- **Yönerge A**: Deprem ışıklarıyla ilgili metne göre, depremlerle UFO'ların ortak noktasını sorgulayan makale hangi dergide ve hangi yılda işlenmiştir?
- **Yönerge B**: Deprem ışıklarıyla ilgili metni son cümlesinden sonra sürdürün.

Bu konu bazı Türkçe kaynaklarda da ele alınmış. Örneğin, depremler ve UFO’ların ortak noktasını sorgulayan makale Popüler Bilim dergisinde 1993 yılında işlenmiş.6 Turkish UFO and Paranormal Organization’ın (TUVPO) internet sayfasında da deprem ışıklarının UFO raporlarının oluşumundaki etkisinin tahmin edilenden çok daha önemli olabileceği bilimsel kaynaklara atıflar yapılarak anlatılıyor7. Hulki Cevizoğlu da, 24 Eylül 1999 gecesi Ceviz Kabuğu adlı programında İTÜ Avrasya Enstitüsü’nden Prof. Dr. Aykut Barka’ya atfen İstanbul’un fethinden sonra olan bir depremi anlatmak için yapılan resimlerde de bu tür ışıkların görüldüğünü belirtmişti.

- **Sağlanan veriler**:
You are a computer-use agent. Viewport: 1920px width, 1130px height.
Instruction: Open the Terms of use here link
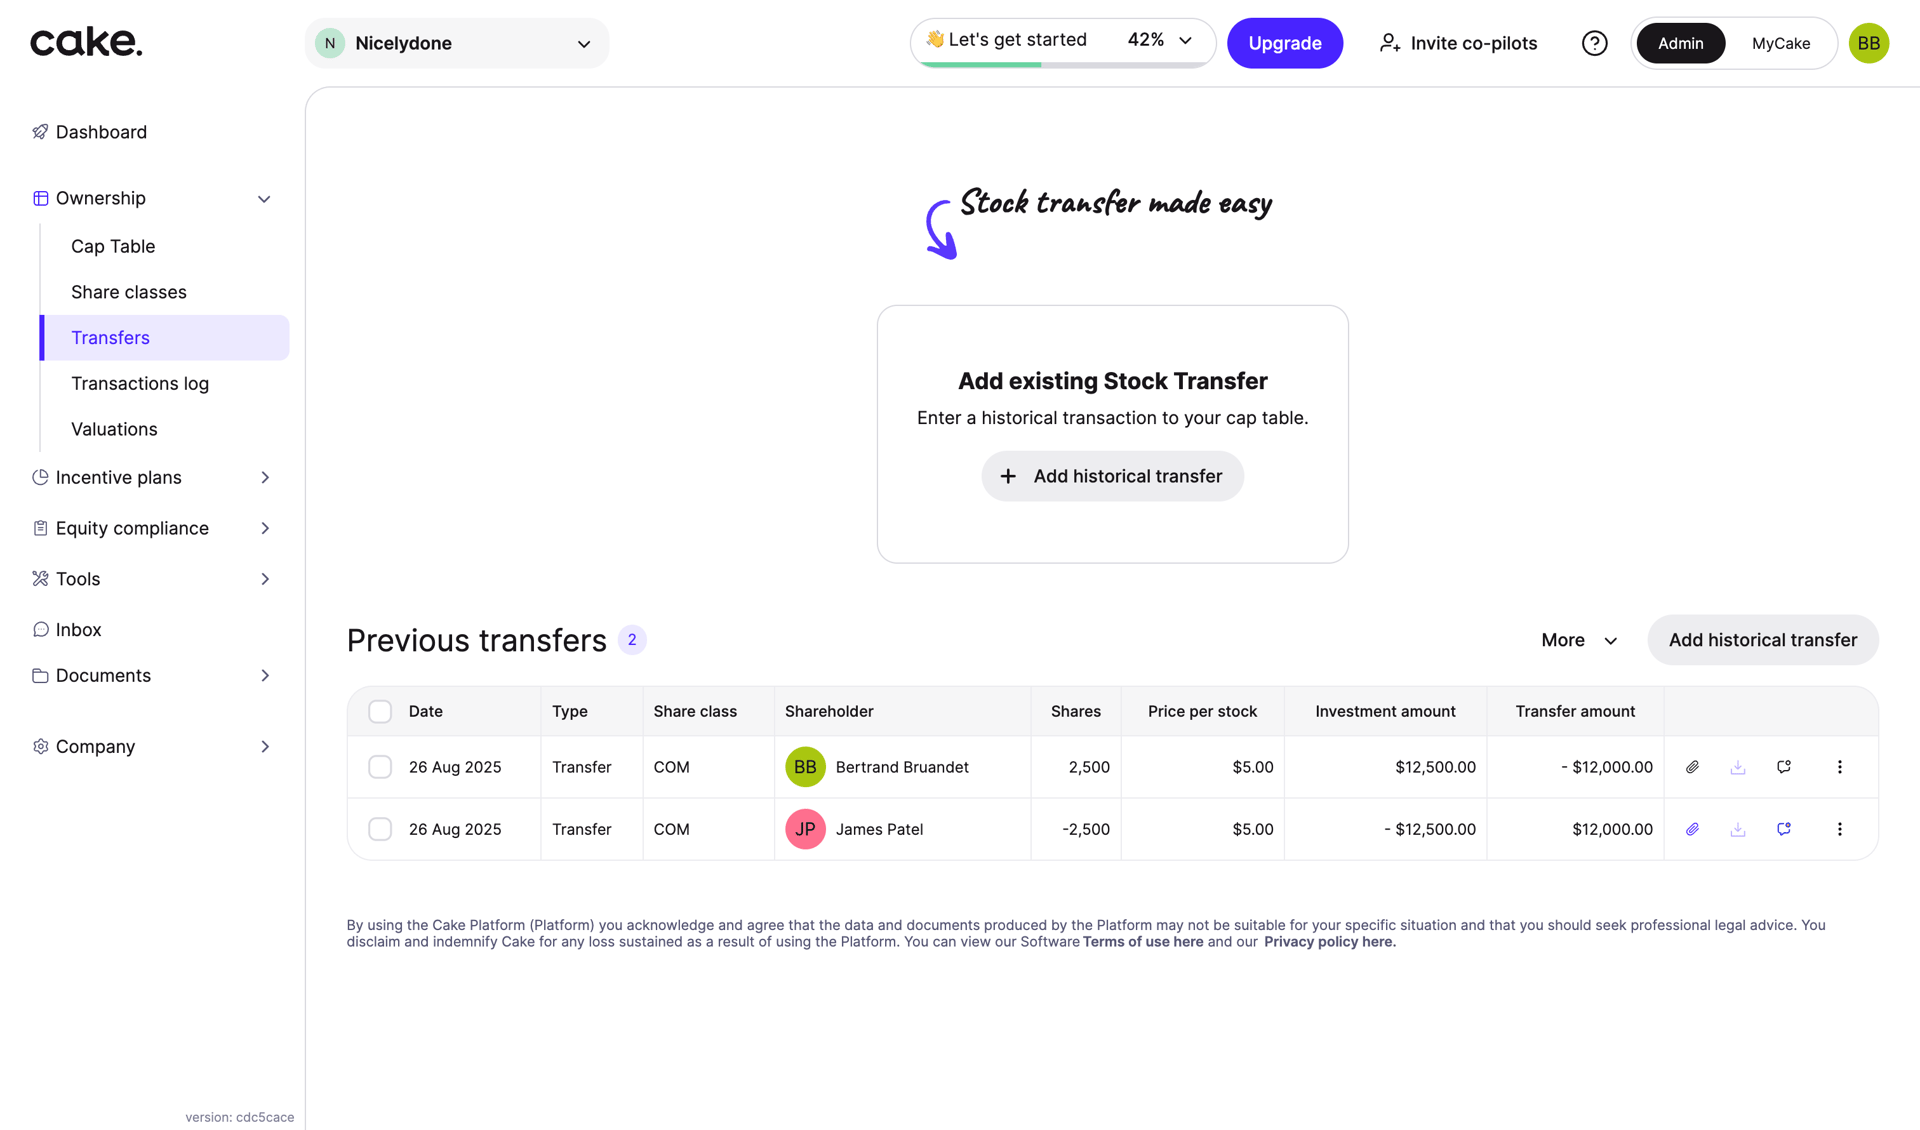pos(1142,942)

- **Görev yanıtı A**: Popüler Bilim dergisinde, 1993 yılında.

- **Görev yanıtı B**:
Alaska Üniversitesinin Jeofizik Enstitüsü sismolojisti T. Neil Davis’e göre “deprem ışıkları sismolojide en karanlık noktalardan biridir”.8 Şaka ile karışık yapılan bu tespit bize deprem ışıklarına yer bilimlerinde fazla önem verilmediğini anlatıyor. Deprem ışıkları faylar çevresinde her zaman görülebildiği gibi, bazen depremden birkaç ay önce, bazen de depremden uzun yıllar sonra da olaşabilmektedirler. Bilimsel kaynaklar, dünyada UFO olarak rapor edilen ışıkların, 5/6’sının bir dünya ışığı tarafından ve 1/6’sının da atmosferin ‘bilinen’ bir optik olayı tarafından oluşturulduğunu belirtiyor. Gerçekten de ‘lens’ bulutları gibi birçok meteorolojik hadise UFO’larla sürekli olarak karıştırılmakta. Mikdat Kadıoğlu . www.acikradyo.com.tr . 05 Şubat 2002 .
. Kaynaklar .
- Plazma: Katı, sıvı ve gazdan sonraki maddenin dördüncü hali.↩︎
- Loy Lawhon; Earthquake Lights. UFOs/Aliens Bulletin Board. 1999.
www.ufos.about.com↩︎
- USGS, Hawaiian Volcano Observatory, November 29, 1975 Kalapana Earthquake.
- “Some Observations on the Engineering Aspects of the Jabalpur Earthquake of 22 May 1997” EERI Special Earthquake Report, Ağustos 1997.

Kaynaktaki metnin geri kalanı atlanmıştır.